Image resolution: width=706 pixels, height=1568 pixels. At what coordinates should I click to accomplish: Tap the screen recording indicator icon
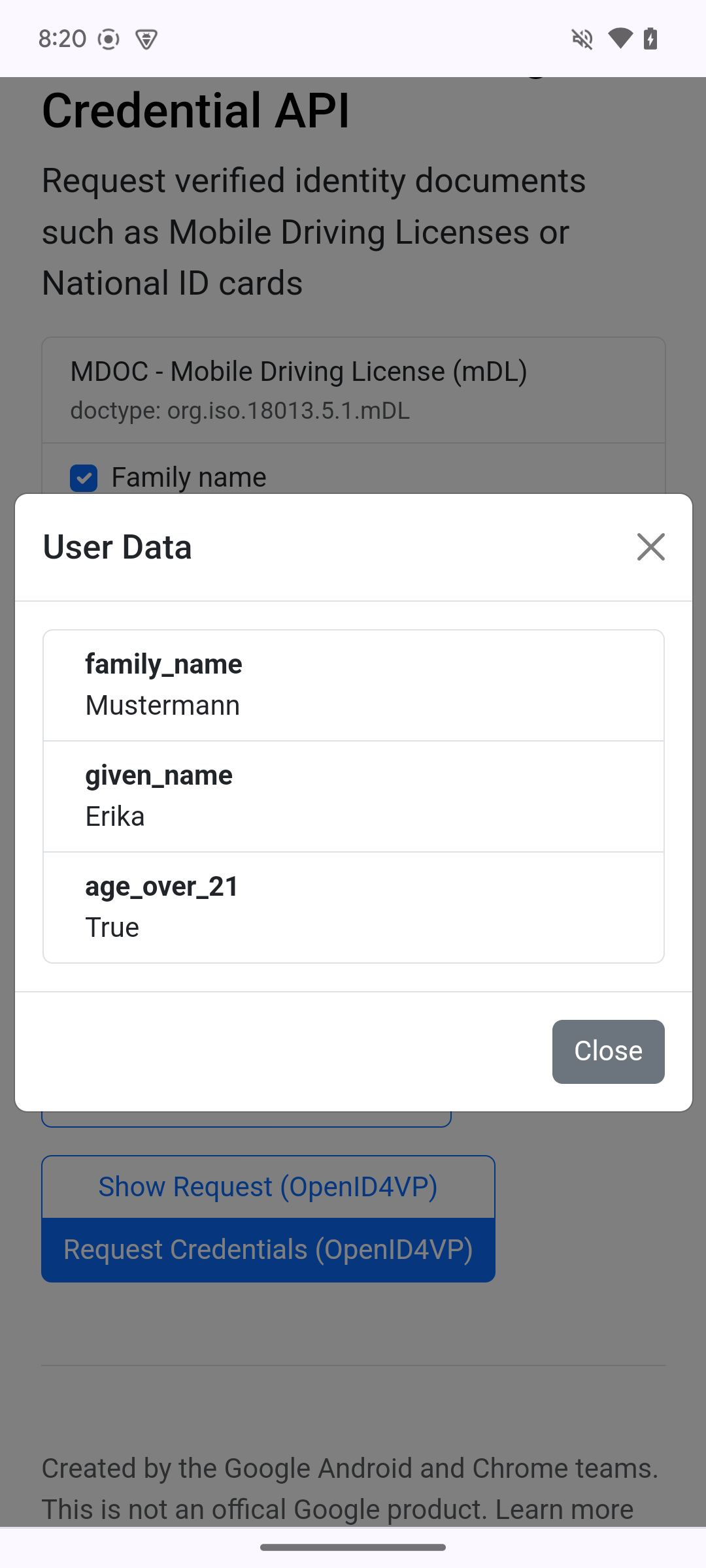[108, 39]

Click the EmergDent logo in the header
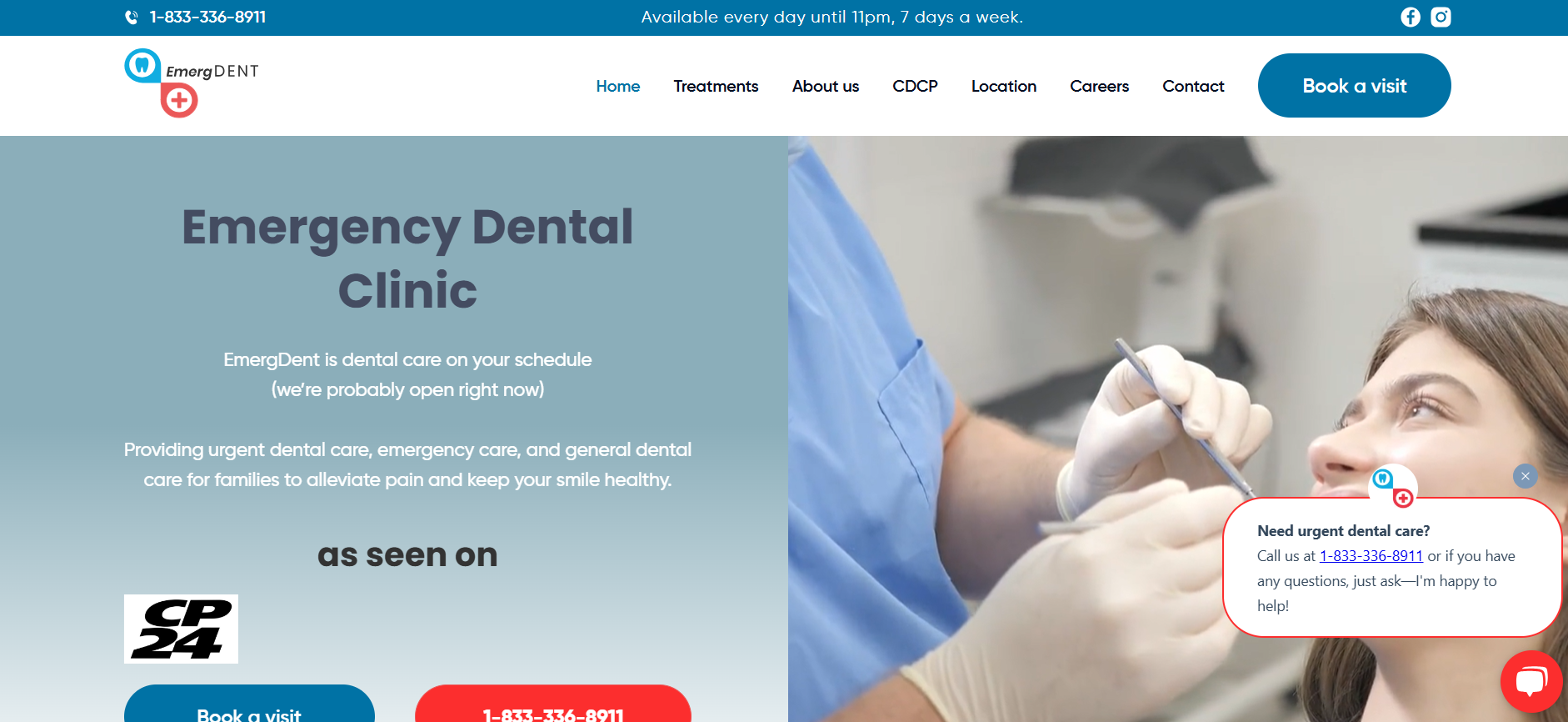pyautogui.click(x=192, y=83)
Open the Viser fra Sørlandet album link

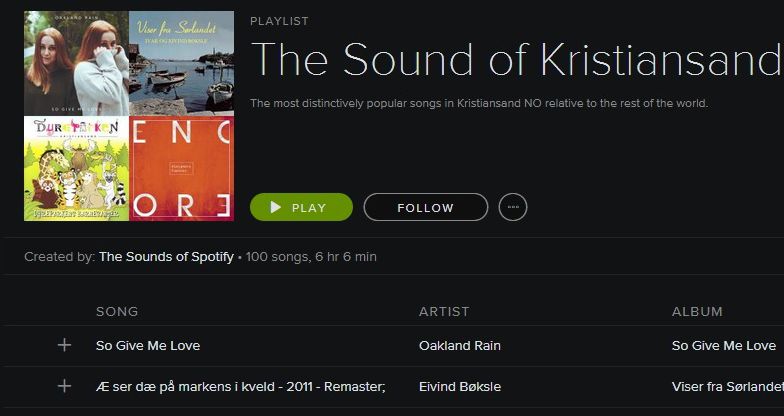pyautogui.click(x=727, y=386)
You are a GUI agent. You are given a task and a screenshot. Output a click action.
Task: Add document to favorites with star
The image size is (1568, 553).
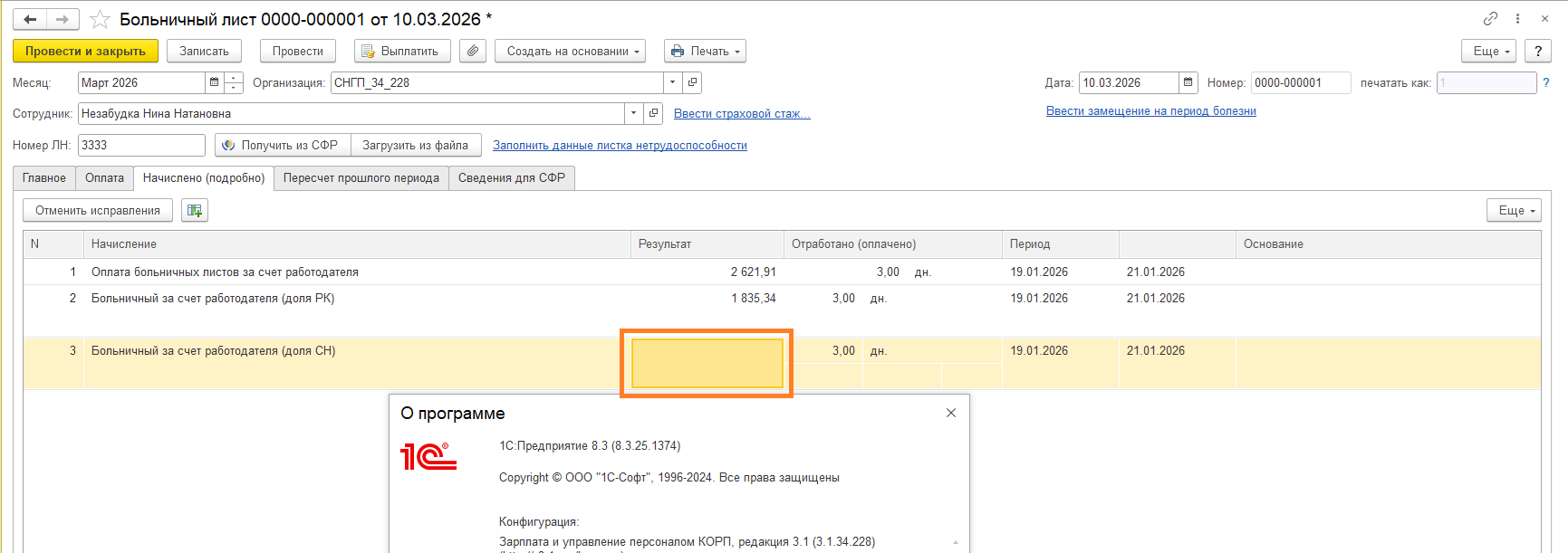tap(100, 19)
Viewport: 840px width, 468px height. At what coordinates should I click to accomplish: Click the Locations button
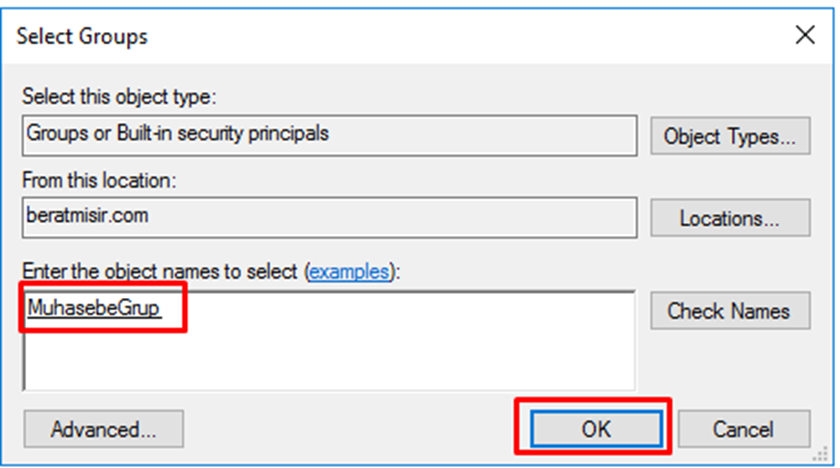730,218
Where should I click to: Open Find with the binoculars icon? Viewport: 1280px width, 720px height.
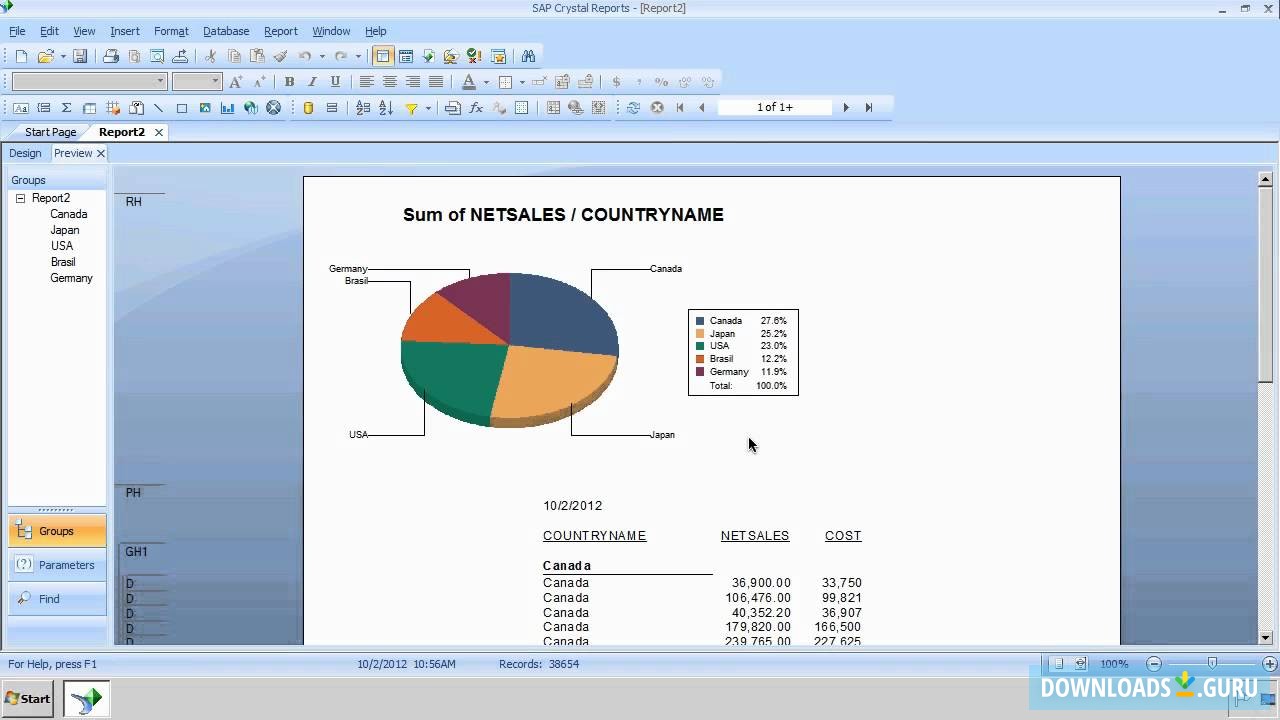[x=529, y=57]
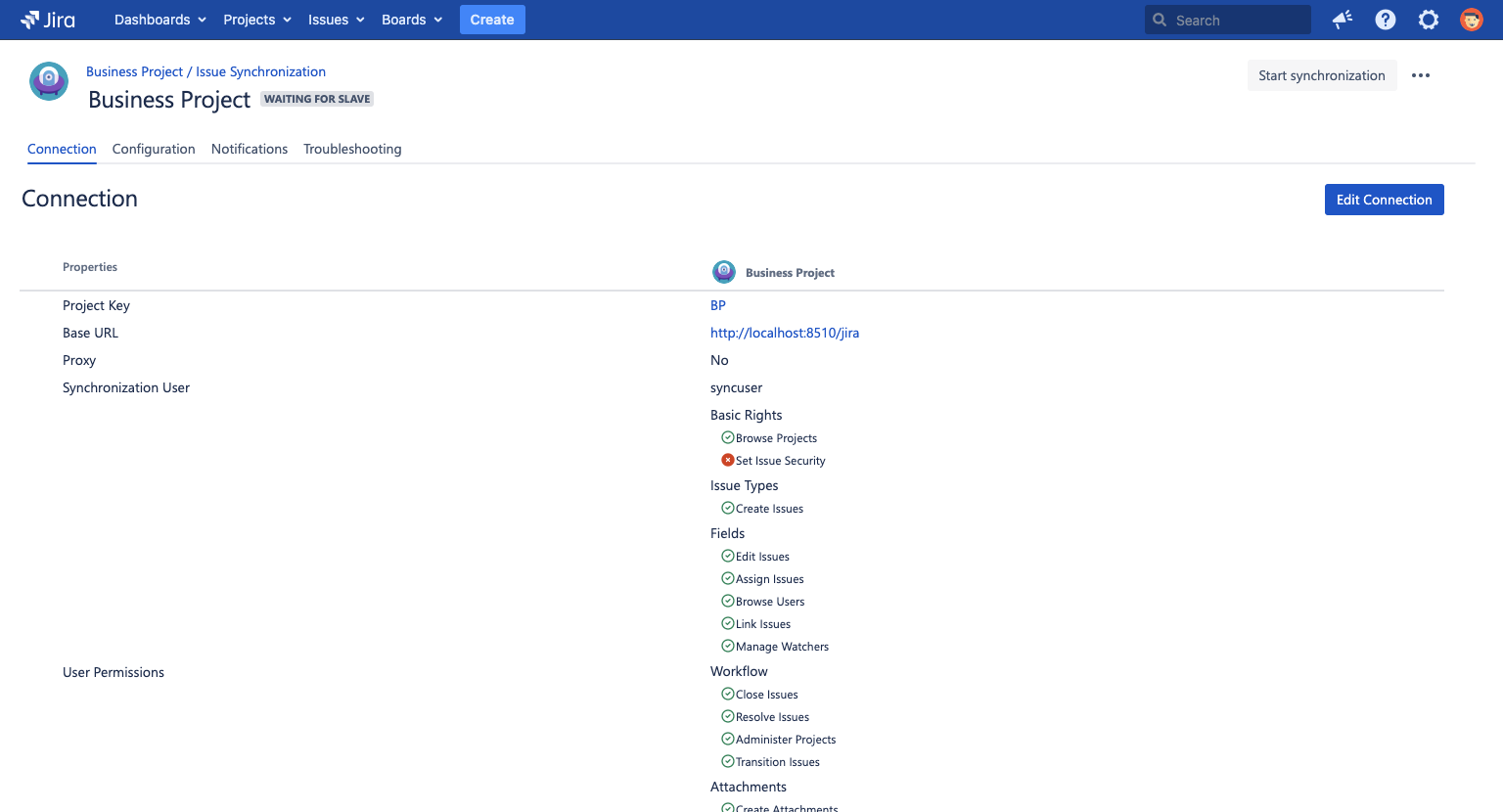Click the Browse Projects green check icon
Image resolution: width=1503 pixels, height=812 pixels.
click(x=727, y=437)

-*-

## To do
Return, word for word, the rows from the line with "Where should I" through the end of the rows, both ends included. Omit the pictures.

## The completed task
Where should I click to: Open Find with the binoculars icon? Viewport: 1280px width, 720px height.
[x=529, y=57]
Click the Browse Projects green check icon
Image resolution: width=1503 pixels, height=812 pixels.
click(x=727, y=437)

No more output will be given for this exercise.